Una usuaria se queja de los horarios de la nueva estación de autobuses de Lleida
Soy ciudadana de Lleida y usuaria habitual del transporte público. Viajo a menudo por motivos personales y laborales, tanto sola como con mi pareja, y precisamente por eso quiero expresar nuestra profunda indignación ante el modelo de funcionamiento de la nueva estación de autobuses que se acaba de construir en la ciudad. A los medios se presenta la nueva estación como una gran mejora para Lleida, pero sorprende –y preocupa– que, a pesar de ser una instalación moderna, siga sin garantizar servicios básicos a los usuarios. Según los horarios anunciados, la estación volverá a permanecer cerrada durante la noche, exactamente como pasaba con el anterior.
Eso implica que las personas que tenemos que esperar un autobús a altas horas nos vemos obligadas a hacerlo en la calle, expuestas al frío, a la intemperie y a una clara situación de inseguridad, sin ningún servicio mínimo. Personalmente, y después de haber viajado mucho por todo el Estado, puedo afirmar que no me he encontrado nunca una situación como la de Lleida: una capital de provincia con una estación de autobuses que deja a las personas desamparadas fuera del edificio.
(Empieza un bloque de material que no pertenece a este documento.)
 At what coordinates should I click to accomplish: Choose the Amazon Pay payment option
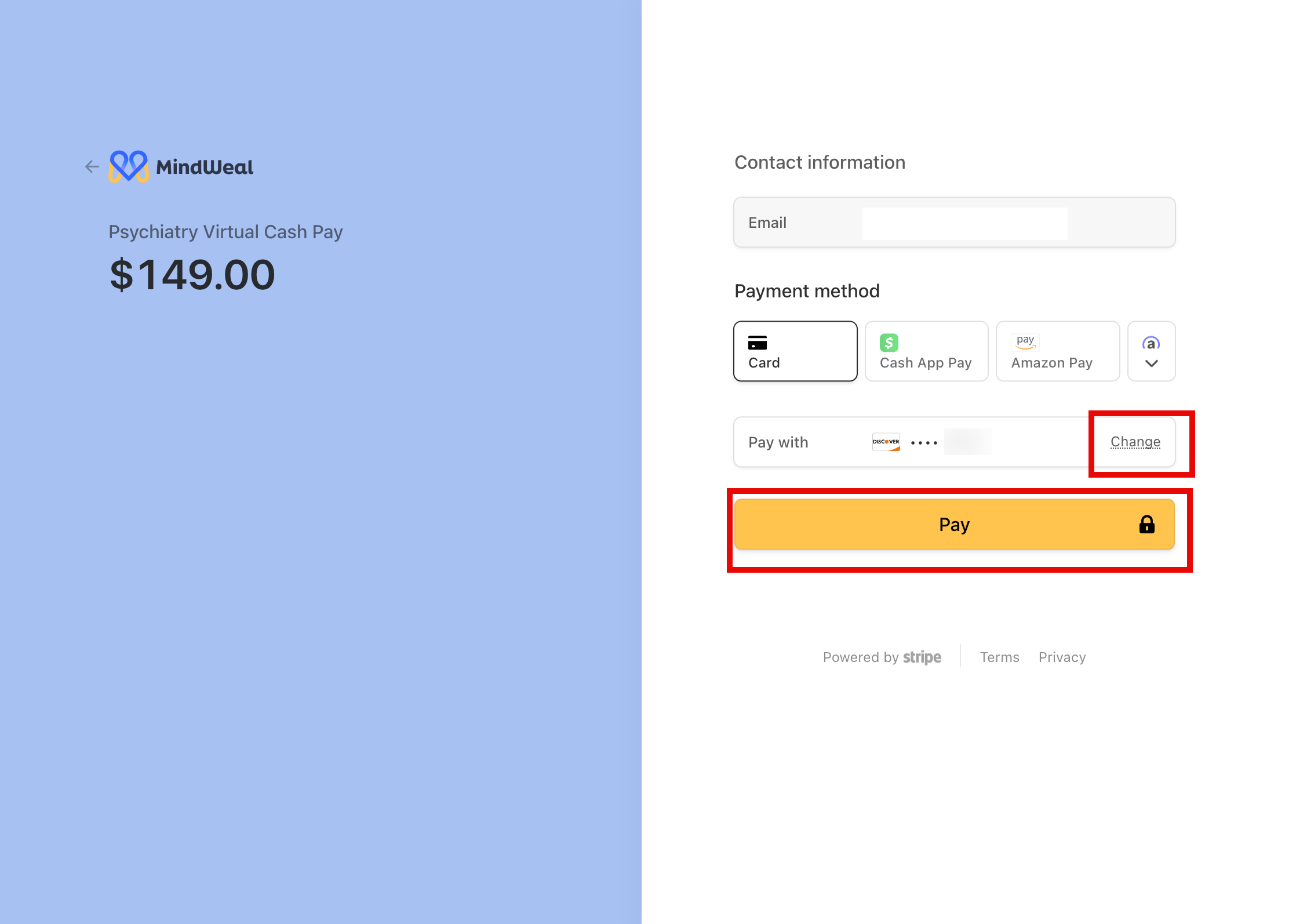1057,351
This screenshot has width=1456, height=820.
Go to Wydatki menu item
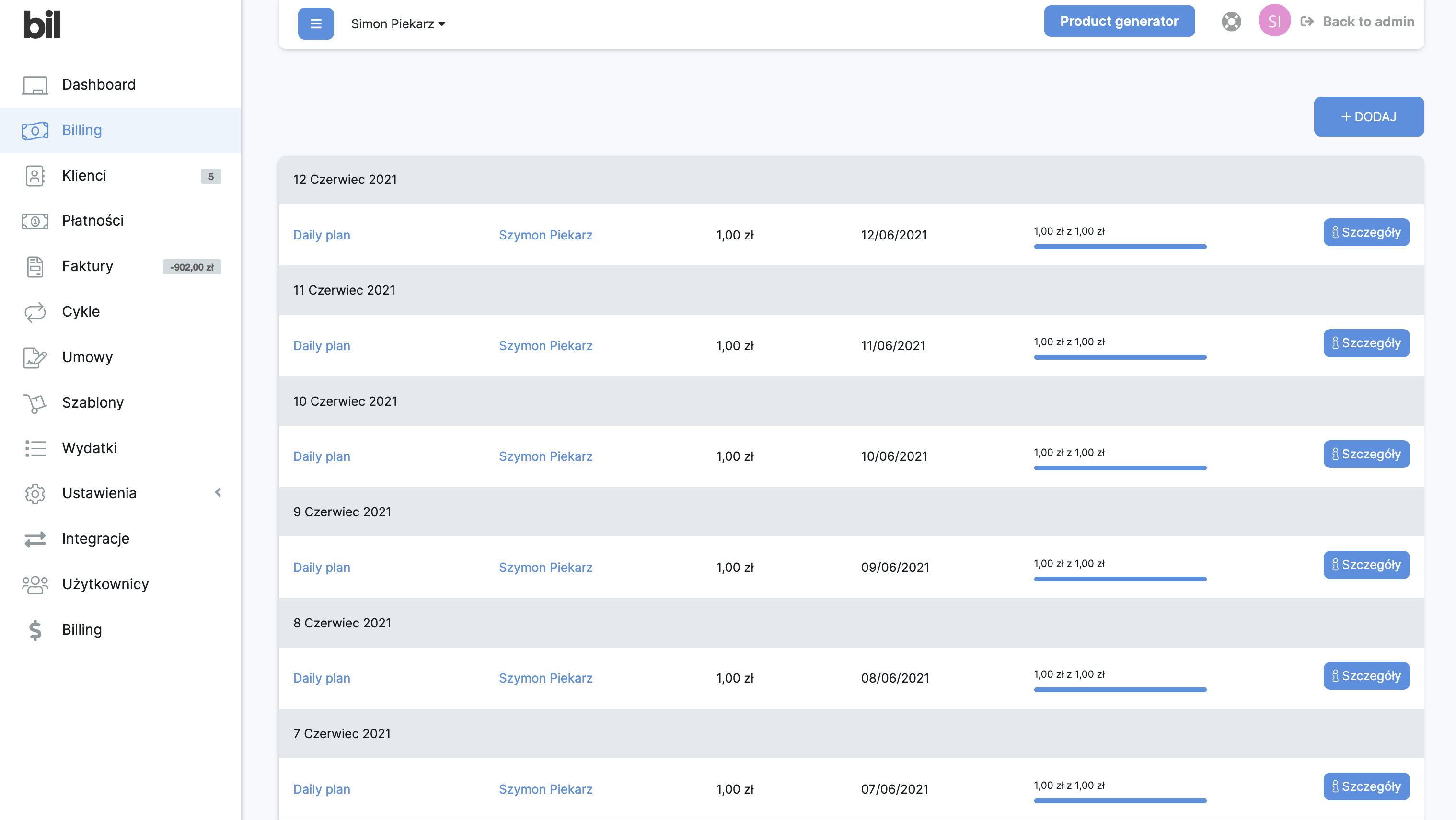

Nos preguntamos de qué sirve una estación nueva si no cumple su función principal: proteger y dar servicio a las personas que hacen uso. Una infraestructura pública no puede limitarse a ser una obra bonita o moderna; tiene que ser útil, accesible y segura, especialmente en horarios nocturnos.
Como usuaria del transporte público, pido a los responsables políticos y gestores de la nueva estación que reconsideren los horarios y garanticen que la estación esté abierta mientras haya servicios de autobuses en funcionamiento. No es un lujo, sino una cuestión de dignidad, seguridad y sentido común.